Evaluation of the hepatobiliary scintigraphies showed a whole liver function decline from 3.0 to 2.4%/min/m² (Table 2). The function of the treated right hemiliver declined from 2.3 to 1.6%/min/m², without evident hypertrophy of the left hemiliver (0.8 vs 0.7%/min/m²).

He died 4 months after RE due to hepatic failure, probably caused by REILD.

A homeless 57-year-old male with a history of cirrhosis due to alcohol abuse was diagnosed with a multifocal HCC. MRI liver revealed four hypervascular lesions in segments 1 (1.0 cm), 5 (4.4 cm) and 8 (3.2 and 0.8 cm), consistent with HCC (tumour involvement 1%). Coexisting liver cirrhosis, portal hypertension and a moderate amount of ascites was also present, but no portal vein thrombus. At diagnosis, he had decompensated cirrhosis, which was recompensated 5 months later at treatment. He had a Child-Pugh grade B8 at treatment (ALBI grade 3) (Table 1). The LSF was 4%.

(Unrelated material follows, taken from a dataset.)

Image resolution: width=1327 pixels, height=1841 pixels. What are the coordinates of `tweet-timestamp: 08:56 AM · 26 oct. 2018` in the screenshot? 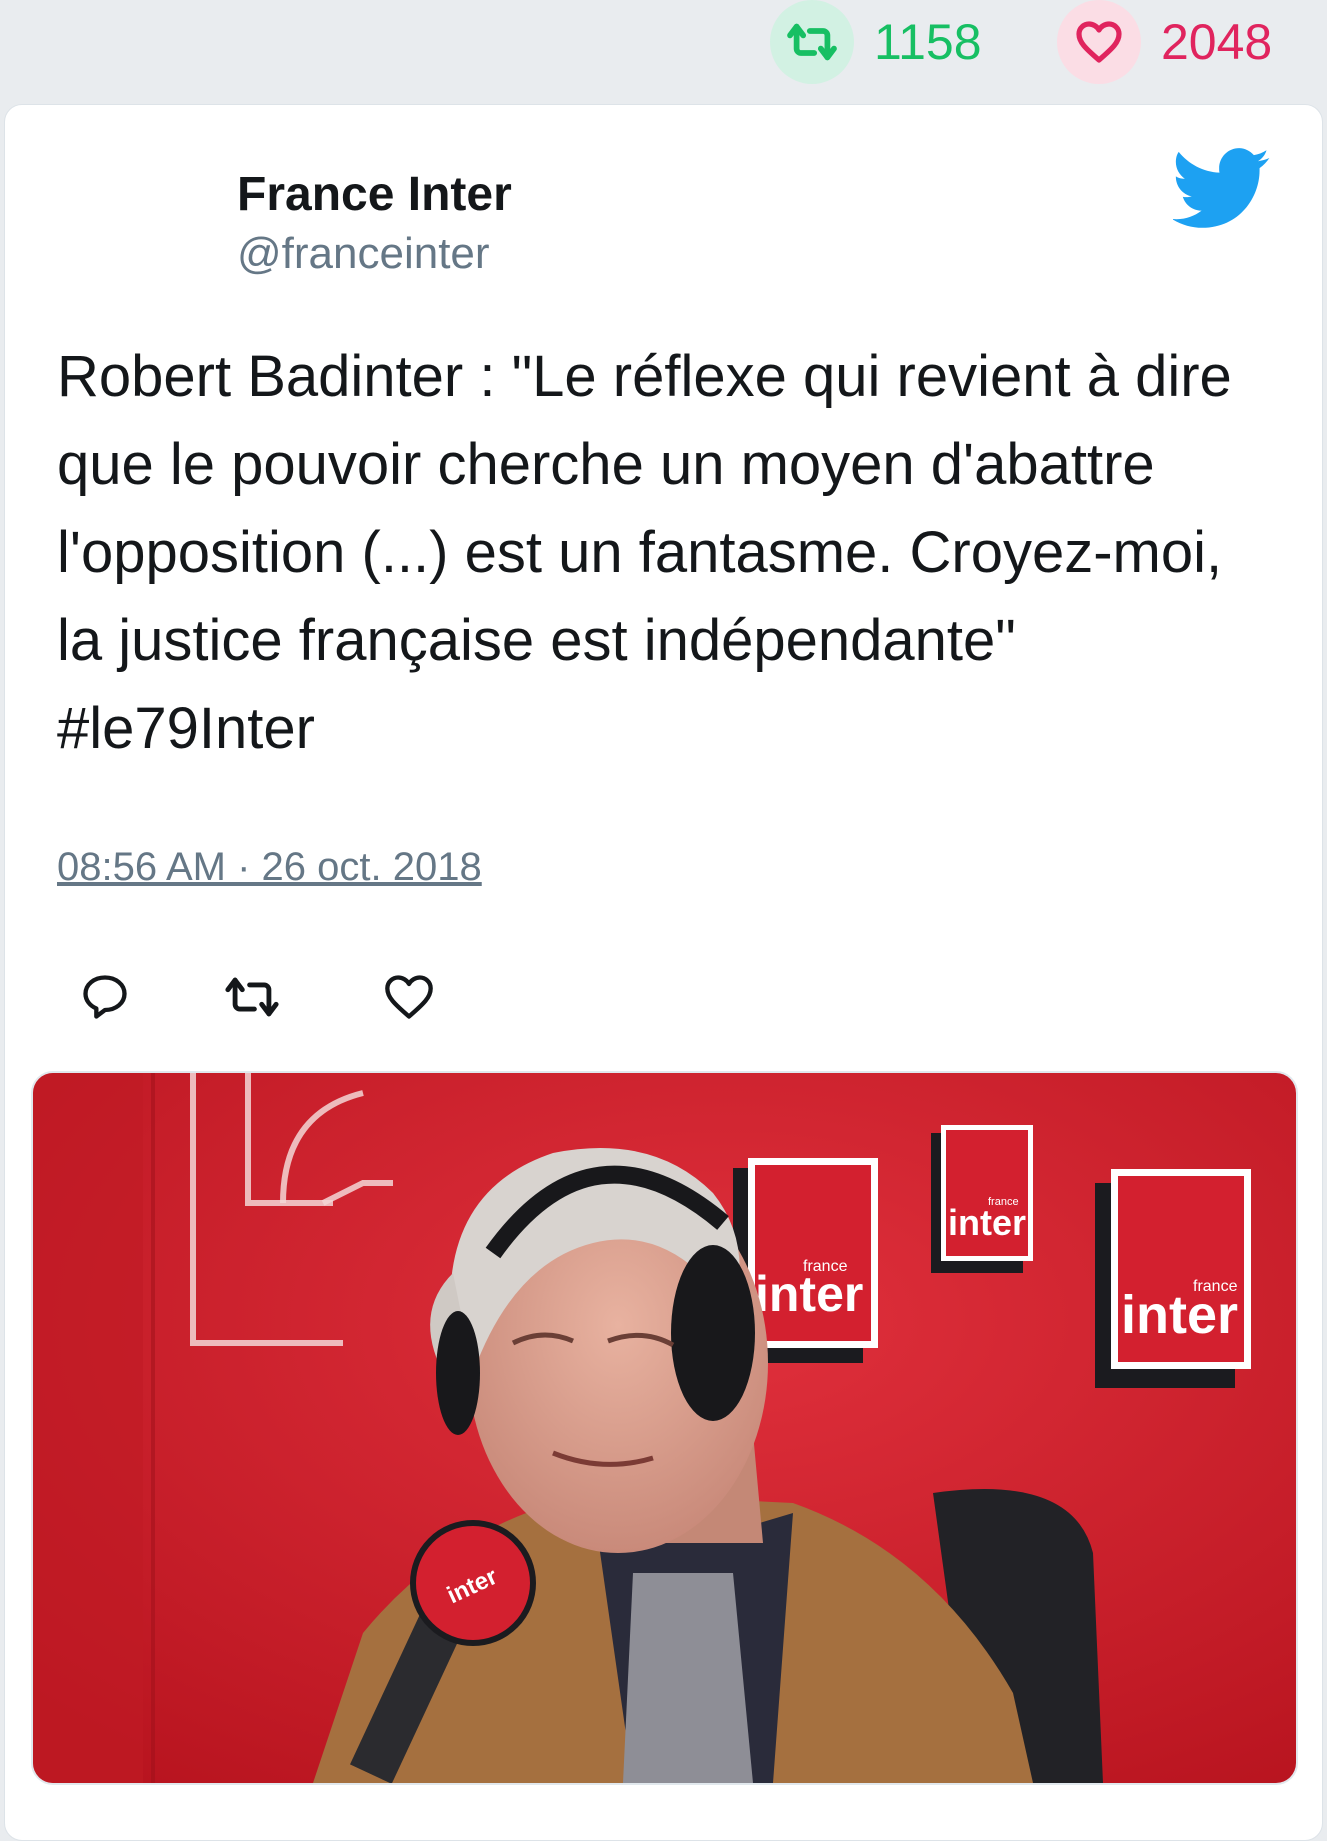 It's located at (270, 868).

He underwent a right lobar treatment (2.5 GBq, target dose 100 Gy). The posttreatment ⁹⁰Y-PET/CT showed reasonable targeting, but also a relatively large amount of activity in the tumour-free segments 6 and 7 with an average absorbed dose of 91 Gy (Fig. 1). The absorbed dose for the tumours in segments 1, 5 and 8 was 226, 63 and 227 Gy, respectively. The absorbed dose of the smallest tumour (0.8 cm) could not reliably be measured.

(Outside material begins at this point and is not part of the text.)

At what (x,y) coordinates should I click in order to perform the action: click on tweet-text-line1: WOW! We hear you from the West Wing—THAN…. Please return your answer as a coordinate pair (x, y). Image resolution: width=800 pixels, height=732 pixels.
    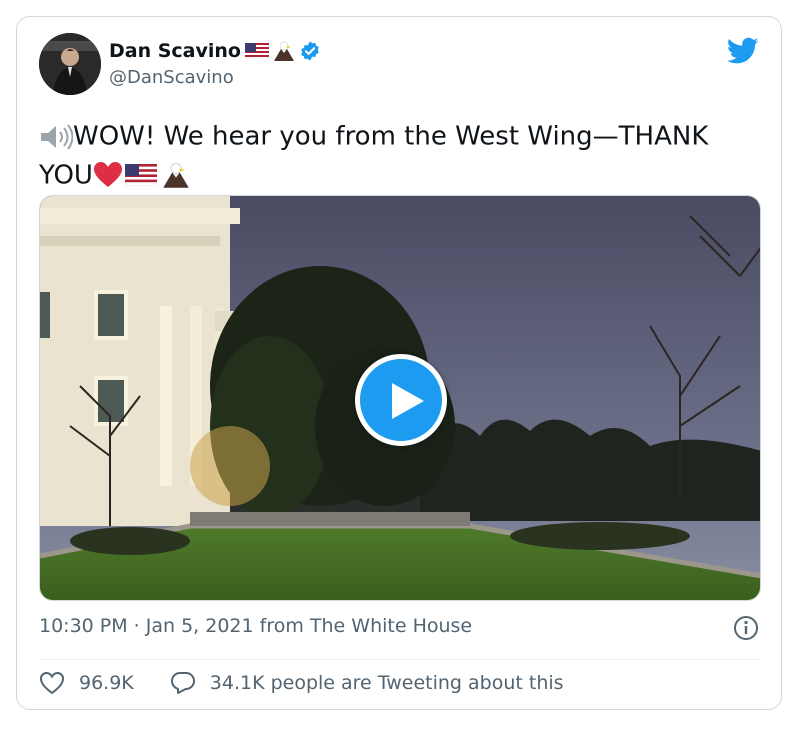
    Looking at the image, I should click on (391, 136).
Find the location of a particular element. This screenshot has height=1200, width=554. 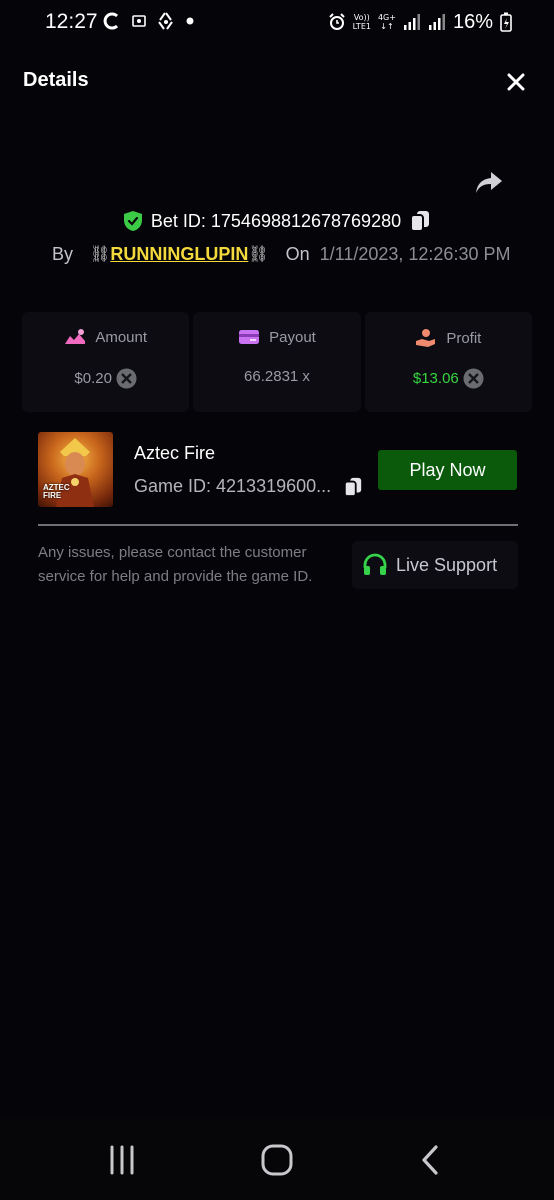

chain-left-icon: ⛓ is located at coordinates (100, 254).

Fourteen days after treatment, he was readmitted with increasing ascites and peripheral oedema, consistent with decompensated cirrhosis. Two days later, he developed a spontaneous bacterial peritonitis, successfully managed with albumin suppletion and antibiotics.

At 3-month follow-up, his liver function had further declined to Child Pugh grade C11, with a grade 3 bilirubin toxicity (Table 1). Follow-up MRI at that time showed a partial response of all four lesions, consistent with the decrease in AFP levels. However, also massive ascites and shrinkage of the liver were noted.

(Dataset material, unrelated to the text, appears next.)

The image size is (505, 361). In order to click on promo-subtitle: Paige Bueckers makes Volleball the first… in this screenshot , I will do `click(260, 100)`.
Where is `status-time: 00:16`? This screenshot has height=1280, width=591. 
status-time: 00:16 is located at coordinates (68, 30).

At 3-month follow-up, his liver function had declined to 0.6%/min/m² (1.8%/min/m² at baseline). The pre-RE liver function was mainly located in the right hemiliver (1.6%/min/m²). After RE, this declined to 0.4%/min/m², without compensatory function increase of the left hemiliver (stable at 0.2%/min/m²).

He died 4 months after RE treatment due to definite REILD (Fig. 2).

A 74-year-old male with a history of hepatitis B and cirrhosis (Child Pugh grade C11/ALBI grade 3) was diagnosed with multifocal HCC, which was initially left untreated because of decompensated cirrhosis. After 6 months, he was admitted because of severe haemorrhage of one lesion. He was treated with bland coiling of the arterial supply to this lesion. Another 12 months later, his cirrhosis had recompensated (Child Pugh grade B8/ALBI grade 2) and he opted for RE. At that time, his MRI revealed a large HCC located in segment 7/8 (6.6 cm), in segment 4 (6.3 cm) and two smaller lesions in segment 6 (tumour involvement 19%). No portal vein thrombus was present. The LSF was 11%.

He underwent a right lobar treatment (2 GBq; target dose 120 Gy). The posttreatment ⁹⁰Y-PET/CT showed adequate targeting of lesions in segment 6 (243 and 422 Gy) and segment 7/8 (309 Gy). The average absorbed dose of the non-tumorous parenchyma was 32 Gy. Subsequent treatment of segment 4 was cancelled, because of uncorrectable extrahepatic deposition and a LSF of 25% on ^99mTc-MAA SPECT/CT 1 month later.

Follow-up MRI at 3 and 6 months showed a partial response of the lesions in segments 6 and 7/8, but progressive growth of the lesion in segment 4. At 3-month follow-up, the function of the treated liver volume had declined to 0.8%/min/m² (1.5%/min/m² at baseline), whereas the non-treated volume showed a minimal functional improvement from 0.7 to 1.0%/min/m² (Fig. 3), resulting in a decline of the total liver function from 2.2 to 1.8%/min/m².

He died 1 year after RE due to tumour progression (not due to REILD).